A special meeting of the Anchorage Assembly is scheduled for Friday to allow the Assembly to backtrack on an earlier resolution that advocated for complete removal of the Eklutna Dam, which provides substantial water and power to Anchorage and power to the MatSu Valley.
The Friday meeting is at 12 pm in City Hall, Room 155. AR 2024-40 is item 5.B on the special meeting agenda.
The liberal Assembly had earlier chosen to push for the dam removal.
The dam review and plan is required by a 1991 agreement and has been in the works for years. The Assembly was on board with the Eklutna Tribe, which wants the dam removed and the salmon allowed to swim to the lake.
That Assembly stance was in place until the Assembly learned recently that the Eklutna Hydro Project, co-owned by three of the regions publicly owned utilities, and Anchorage Water and Waste Utility had signed a binding agreement, but when asked by the Assembly for the particulars, said it was confidential.

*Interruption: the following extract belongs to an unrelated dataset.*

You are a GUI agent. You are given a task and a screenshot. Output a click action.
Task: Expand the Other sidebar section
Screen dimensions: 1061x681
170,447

The secrecy of the agreement left some members of the Assembly who advocated for the dam to be removed with questions: How would that binding secret agreement affect property taxes?

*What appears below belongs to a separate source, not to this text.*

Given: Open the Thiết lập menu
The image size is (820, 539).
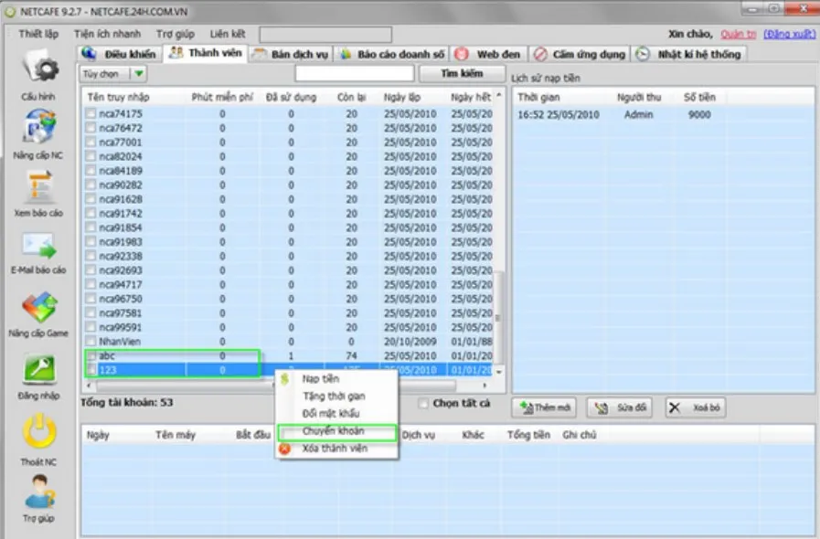Looking at the screenshot, I should (38, 34).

As the Assembly is the body responsible for levying taxes, Assemblywoman Meg Zaletel said it’s time to hit the pause button on what the Assembly’s actual stance should be on the project, which she called a generational project akin to the Port of Alaska expansion.
The Assembly members Chris Constant, Zaletel, and Kevin Cross have provided a new resolution asking for a two-year extension on the plan to balance fish, power, water, and tribal rights. That resolution will also be a topic for Friday’s surprise meeting.

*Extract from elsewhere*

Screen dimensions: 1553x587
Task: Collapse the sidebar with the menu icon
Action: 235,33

In actuality, the Assembly and the Municipality have little standing in the matter, since the Municipality, with support from voters, sold Municipal Light & Power to Chugach Electric. Further, nowhere in the 1991 agreement is the concept of “restoration” mentioned. That’s a relatively new approach that environmentalists have been pushing.
Rep. Jamie Allard of Eagle River had some thoughts on whether the Assembly was playing fast and loose with the public.
“The Anchorage Assembly’s continued demands calling for restoration of the Eklutna River – only made possible by removing the existing Eklutna Hydroelectric infrastructure – flies in the face of science, good government and common sense. Assembly members making those calls must not have read the 1991 Fish & Wildlife Agreement, because they continue to insist that ‘restoration’ is a consideration of the owners’ coalition. In fact, the only terms used are ‘mitigation’ and ‘enhancement’ of the waters below the dam; ‘restoration’ is nowhere to be found,” she said in a press release.
“Failing reading comprehension – or perhaps woke politics – are no reasons to risk 90% of the Municipality of Anchorage’s water supply, nor gut a reliable, dispatchable and low- cost, low-carbon-footprint energy solution for Southcentral Alaska. One only has to look at recent below-zero temperatures, energy demand and upcoming potential supply shortages to know that removing current energy resources is unwise,” Allard said.
To view the draft Eklutna Hydro Project Fish and Wildlife Program, click on this link.
Eklutna Draft Fish and Wildlife Program public meetings were held in January. To view the presentation from the public meetings, click here.
Public comments must be submitted by Feb. 19. Email your comment to [email protected].
In April, the project owners must submit a final proposed Fish and Wildlife Program to Gov. Mike Dunleavy for formal review. Dunleavy has until Oct. 2 to issue a final decision on the program.
Facts:
The Eklutna Hydroelectric Project is 30 miles northeast of downtown Anchorage. The three project owners are the Municipality of Anchorage, Chugach Electric Association, Inc., and Matanuska Electric Association, Inc.
It is the lowest-cost power in Southcentral Alaska, providing 44% of MEA’s renewable generation portfolio and 25% of Chugach Electric’s renewable generation portfolio. Eklutna offsets approximately 72,500 metric tons of CO2 equivalent each year.
The Project was constructed by the federal government in the 1950s and then sold to the project owners in the 1990s.
At that time, concerns were raised about the dam’s impact on fish and wildlife. During the sale, a binding agreement was entered into by the project owners, National Marine Fisheries Service, U.S. Fish and Wildlife Service, and the State of Alaska (collectively the “Parties”) that requires the Project Owners to develop and propose to the Governor a program to protect, mitigate damages to, and enhance fish and wildlife impacted by the Project (1991 Agreement),” the executive summary states.
Since then, the Eklutna Tribe, membership 70, has become more influential, established government-to-government relations with Anchorage.